Nearly 7 in 10 Canadian women (69%) say they’d make different financial decisions if they could go back in time, according to new research from Meridian. And for women in their late 20s to mid-40s, the years where money decisions start to compound, the level of regret is even greater.
If that’s a stat that stops you in your tracks, consider it a gift. It’s a chance to learn from the older generation’s hard lessons before they become your own.
So what exactly are Millennial women wishing they’d done differently—and how can Gen Z get ahead of it now?
If there’s one regret that comes up again and again, it’s this: starting too late.
“The biggest regret is waiting too long to start investing… that’s really being driven by not having the confidence and the knowledge early days when you start working,” says Dilys d’Cruz, Senior Vice-President of Retail & Wealth at Meridian Credit Union.
It’s not laziness, it’s hesitation. Not knowing where to start, or feeling like you don’t have “enough” to make it worth it.
But here’s the part that stings: time matters far more than the amount. “Some calculators would suggest that waiting five years to start investing can reduce your long-term portfolio by 25 to 35%,” d’Cruz says.
Unfortunately, that’s not a small penalty for waiting until you feel ready. The takeaway for Gen Z isn’t to suddenly become a market expert, it’s to start imperfectly—and as soon as possible.
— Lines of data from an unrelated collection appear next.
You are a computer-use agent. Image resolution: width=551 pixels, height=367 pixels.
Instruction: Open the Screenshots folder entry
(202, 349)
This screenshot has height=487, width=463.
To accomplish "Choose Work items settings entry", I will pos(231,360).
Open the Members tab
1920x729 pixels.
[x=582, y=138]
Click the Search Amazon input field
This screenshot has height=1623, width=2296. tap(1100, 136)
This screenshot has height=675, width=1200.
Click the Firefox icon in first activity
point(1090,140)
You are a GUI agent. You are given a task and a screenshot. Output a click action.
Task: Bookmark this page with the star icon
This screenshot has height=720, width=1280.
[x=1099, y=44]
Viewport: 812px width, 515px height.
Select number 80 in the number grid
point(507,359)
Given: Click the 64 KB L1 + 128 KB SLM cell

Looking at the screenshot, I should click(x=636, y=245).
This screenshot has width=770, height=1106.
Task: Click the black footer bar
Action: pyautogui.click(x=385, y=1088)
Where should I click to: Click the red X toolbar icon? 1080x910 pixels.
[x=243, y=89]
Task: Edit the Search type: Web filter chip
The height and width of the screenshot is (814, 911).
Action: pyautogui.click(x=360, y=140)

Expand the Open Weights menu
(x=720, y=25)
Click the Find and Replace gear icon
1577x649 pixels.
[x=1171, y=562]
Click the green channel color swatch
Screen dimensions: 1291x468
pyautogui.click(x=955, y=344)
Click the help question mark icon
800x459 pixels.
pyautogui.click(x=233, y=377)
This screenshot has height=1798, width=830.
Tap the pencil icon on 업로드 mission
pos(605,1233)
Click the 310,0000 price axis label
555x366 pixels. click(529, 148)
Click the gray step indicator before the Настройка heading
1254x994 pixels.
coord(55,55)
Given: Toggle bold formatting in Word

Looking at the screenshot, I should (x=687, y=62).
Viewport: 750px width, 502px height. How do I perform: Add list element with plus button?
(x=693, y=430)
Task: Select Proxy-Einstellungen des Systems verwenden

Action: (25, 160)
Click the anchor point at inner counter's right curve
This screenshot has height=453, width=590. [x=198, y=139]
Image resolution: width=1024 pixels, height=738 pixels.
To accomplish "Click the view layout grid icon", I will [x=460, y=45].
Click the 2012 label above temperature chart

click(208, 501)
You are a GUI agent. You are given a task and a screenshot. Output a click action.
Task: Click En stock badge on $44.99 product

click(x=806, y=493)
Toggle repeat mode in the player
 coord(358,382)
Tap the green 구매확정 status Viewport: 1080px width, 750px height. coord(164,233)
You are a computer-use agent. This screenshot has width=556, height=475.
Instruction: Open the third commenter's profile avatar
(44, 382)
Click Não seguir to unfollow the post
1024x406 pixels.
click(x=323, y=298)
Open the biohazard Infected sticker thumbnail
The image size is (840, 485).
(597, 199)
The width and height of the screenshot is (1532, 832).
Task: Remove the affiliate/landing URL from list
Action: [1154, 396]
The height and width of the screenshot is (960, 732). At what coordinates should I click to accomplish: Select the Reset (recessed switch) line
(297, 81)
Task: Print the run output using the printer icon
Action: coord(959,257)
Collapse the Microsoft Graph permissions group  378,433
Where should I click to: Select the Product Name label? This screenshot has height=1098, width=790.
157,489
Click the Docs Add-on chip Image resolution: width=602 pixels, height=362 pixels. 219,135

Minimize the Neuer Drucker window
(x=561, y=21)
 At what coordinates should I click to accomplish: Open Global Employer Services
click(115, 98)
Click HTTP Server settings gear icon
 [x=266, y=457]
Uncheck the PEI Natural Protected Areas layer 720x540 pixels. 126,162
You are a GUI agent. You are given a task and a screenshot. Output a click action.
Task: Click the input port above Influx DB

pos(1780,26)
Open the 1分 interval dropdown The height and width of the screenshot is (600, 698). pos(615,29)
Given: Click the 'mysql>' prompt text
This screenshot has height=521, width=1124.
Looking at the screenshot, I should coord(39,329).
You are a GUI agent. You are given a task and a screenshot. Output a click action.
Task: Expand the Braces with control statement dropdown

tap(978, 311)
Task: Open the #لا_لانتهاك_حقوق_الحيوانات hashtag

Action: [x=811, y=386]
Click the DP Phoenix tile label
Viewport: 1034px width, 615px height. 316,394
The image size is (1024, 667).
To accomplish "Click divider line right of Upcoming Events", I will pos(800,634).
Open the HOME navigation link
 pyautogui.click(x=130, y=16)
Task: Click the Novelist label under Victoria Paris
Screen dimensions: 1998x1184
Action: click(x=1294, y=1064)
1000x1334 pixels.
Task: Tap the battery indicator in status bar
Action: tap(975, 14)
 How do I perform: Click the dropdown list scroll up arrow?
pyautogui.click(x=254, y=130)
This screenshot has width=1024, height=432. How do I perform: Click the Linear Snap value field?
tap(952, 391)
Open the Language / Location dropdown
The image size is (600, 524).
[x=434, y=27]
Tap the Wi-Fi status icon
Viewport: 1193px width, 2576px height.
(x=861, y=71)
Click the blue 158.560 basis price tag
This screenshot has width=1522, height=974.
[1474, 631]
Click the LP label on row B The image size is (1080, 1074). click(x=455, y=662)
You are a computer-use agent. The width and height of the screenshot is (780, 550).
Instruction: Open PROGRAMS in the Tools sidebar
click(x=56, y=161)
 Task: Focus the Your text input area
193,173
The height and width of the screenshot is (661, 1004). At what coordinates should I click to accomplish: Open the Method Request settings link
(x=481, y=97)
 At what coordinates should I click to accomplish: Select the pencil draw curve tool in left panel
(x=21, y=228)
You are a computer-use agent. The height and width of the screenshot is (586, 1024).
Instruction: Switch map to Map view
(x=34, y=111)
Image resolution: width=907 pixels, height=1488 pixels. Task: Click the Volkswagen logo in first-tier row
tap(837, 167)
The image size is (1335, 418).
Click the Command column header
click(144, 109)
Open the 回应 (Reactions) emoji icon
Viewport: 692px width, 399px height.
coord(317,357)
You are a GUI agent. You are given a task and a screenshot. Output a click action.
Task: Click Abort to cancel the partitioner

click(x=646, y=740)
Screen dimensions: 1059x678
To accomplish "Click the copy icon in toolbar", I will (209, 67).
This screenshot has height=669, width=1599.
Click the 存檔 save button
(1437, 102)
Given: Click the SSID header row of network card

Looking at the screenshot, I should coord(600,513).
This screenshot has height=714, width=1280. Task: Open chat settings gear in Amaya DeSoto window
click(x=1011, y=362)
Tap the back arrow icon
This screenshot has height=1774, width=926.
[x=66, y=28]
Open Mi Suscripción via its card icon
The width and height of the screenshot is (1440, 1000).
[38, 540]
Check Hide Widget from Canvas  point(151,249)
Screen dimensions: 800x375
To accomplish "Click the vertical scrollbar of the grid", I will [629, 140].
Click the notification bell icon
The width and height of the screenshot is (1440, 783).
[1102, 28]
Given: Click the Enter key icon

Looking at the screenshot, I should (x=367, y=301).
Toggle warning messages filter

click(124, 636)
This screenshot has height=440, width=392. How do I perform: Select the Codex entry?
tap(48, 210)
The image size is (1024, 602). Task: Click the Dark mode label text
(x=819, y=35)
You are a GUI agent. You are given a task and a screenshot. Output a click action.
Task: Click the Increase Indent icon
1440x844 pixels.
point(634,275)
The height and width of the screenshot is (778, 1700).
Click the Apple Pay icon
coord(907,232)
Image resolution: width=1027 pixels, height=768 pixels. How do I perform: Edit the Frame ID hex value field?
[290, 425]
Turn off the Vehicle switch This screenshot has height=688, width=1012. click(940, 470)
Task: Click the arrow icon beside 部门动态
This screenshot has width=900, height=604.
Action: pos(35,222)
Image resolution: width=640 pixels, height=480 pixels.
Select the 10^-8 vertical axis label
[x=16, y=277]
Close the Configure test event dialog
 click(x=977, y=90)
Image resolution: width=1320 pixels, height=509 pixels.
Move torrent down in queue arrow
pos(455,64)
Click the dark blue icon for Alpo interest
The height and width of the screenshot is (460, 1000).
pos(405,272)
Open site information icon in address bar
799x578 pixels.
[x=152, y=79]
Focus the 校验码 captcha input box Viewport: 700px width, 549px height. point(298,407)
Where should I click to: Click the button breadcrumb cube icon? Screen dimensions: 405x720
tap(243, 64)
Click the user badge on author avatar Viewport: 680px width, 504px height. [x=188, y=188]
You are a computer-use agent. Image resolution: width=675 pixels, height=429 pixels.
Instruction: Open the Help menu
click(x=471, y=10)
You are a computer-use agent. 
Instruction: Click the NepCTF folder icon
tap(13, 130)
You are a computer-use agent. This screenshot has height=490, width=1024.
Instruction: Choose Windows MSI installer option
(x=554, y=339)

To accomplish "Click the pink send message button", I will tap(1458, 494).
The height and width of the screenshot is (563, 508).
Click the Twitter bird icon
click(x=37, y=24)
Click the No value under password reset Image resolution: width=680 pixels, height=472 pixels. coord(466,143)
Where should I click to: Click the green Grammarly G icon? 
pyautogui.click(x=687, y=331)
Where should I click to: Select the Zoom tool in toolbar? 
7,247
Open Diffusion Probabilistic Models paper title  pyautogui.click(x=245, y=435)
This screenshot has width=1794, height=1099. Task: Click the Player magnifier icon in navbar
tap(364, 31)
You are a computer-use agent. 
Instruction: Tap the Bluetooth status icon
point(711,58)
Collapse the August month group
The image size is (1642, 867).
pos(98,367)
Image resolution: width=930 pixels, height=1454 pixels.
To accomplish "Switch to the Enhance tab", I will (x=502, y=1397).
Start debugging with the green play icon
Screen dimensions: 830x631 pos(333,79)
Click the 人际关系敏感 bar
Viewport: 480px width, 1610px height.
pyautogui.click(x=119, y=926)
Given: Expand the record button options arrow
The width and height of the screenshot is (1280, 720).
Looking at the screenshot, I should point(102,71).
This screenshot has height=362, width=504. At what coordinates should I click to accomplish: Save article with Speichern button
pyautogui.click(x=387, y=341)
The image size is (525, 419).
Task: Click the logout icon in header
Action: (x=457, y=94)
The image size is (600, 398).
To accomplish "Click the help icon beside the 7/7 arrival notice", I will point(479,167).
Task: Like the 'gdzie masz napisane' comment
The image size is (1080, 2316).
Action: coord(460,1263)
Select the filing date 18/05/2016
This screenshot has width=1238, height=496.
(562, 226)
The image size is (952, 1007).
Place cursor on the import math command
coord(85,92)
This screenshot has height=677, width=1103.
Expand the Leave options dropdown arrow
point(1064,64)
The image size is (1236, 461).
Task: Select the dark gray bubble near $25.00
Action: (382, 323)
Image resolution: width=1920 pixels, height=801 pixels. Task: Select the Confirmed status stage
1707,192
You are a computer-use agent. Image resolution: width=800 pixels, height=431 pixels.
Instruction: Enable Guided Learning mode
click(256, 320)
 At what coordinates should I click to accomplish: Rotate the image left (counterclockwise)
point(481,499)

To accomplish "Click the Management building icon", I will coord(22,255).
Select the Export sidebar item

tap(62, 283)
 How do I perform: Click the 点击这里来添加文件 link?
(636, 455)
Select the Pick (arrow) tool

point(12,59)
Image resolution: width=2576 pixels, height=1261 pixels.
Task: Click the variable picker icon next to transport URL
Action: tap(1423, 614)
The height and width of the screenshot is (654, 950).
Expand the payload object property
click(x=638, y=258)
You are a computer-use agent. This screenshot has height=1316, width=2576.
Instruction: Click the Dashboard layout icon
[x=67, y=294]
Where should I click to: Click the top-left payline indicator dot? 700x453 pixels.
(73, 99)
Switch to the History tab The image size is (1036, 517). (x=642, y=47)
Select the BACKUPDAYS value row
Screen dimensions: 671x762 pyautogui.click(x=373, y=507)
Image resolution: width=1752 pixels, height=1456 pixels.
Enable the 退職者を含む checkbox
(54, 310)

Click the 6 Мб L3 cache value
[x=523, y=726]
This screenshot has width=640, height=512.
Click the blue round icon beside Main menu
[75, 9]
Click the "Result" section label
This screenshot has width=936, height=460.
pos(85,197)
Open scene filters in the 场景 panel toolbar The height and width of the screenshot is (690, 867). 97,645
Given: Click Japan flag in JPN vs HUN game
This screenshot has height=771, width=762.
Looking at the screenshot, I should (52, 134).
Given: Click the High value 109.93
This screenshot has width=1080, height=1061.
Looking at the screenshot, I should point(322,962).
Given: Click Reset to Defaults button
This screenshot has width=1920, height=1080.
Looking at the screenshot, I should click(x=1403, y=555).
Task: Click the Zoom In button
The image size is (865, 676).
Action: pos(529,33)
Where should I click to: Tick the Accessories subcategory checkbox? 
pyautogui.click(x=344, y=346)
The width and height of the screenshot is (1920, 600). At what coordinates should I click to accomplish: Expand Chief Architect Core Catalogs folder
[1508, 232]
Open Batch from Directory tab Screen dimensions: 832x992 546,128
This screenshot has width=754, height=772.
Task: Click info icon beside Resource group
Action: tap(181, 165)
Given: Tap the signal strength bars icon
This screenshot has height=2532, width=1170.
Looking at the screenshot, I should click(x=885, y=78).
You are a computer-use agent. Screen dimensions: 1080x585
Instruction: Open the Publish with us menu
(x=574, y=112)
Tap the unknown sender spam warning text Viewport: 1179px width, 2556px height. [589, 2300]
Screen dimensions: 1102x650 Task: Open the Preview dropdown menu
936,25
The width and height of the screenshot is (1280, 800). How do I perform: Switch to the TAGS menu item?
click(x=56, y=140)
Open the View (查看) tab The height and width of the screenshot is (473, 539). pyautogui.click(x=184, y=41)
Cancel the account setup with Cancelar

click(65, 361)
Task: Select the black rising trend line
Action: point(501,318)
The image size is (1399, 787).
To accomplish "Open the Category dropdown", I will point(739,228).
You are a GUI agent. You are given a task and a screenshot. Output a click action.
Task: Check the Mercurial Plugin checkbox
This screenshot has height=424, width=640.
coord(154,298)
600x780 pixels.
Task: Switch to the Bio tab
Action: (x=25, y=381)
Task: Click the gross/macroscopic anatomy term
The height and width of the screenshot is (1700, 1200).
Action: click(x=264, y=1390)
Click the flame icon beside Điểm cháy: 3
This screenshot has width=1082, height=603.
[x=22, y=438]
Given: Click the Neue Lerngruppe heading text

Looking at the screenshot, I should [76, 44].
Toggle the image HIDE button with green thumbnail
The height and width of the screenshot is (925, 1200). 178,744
Even small, automated contributions can snowball into surprisingly powerful results over time.
If your employer offers a savings or pension matching program, taking full advantage of it is one of the simplest ways to accelerate your progress—essentially turning your contributions into “free money.”
Another common theme is the lack of a financial cushion early on. It’s a sentiment reflected in the research: “I wish I had built an emergency fund… and not live day to day, paycheque to paycheque,” d’Cruz illustrates.
That regret feels especially relevant right now. Meridian’s research found that 66% of Canadian women are focused on just getting through day-to-day bills, and nearly 70% report feeling stressed about money.
When your financial energy is going toward survival, planning ahead can feel like a luxury—but even small shifts can help break that cycle.
d’Cruz is a big advocate for automation, “Just set it up in your bank account so money is coming out. Tying it to your paycheque is critical because then it just becomes part of what you do.”
In other words, remove the decision-making and just set it and forget it. Let your system do the work, no matter how small the amount to start. Even setting aside $25 per paycheque and increasing it gradually can build real momentum over time.
Credit is another area where hesitation can quietly cost you. “Credit is really important. It’s important to have a credit score, and it’s also important to invest at the same time,” d’Cruz says.
Many people fall into one of two camps: overusing credit or avoiding it altogether. The sweet spot is somewhere in the middle, using it strategically to build a history you’ll need later.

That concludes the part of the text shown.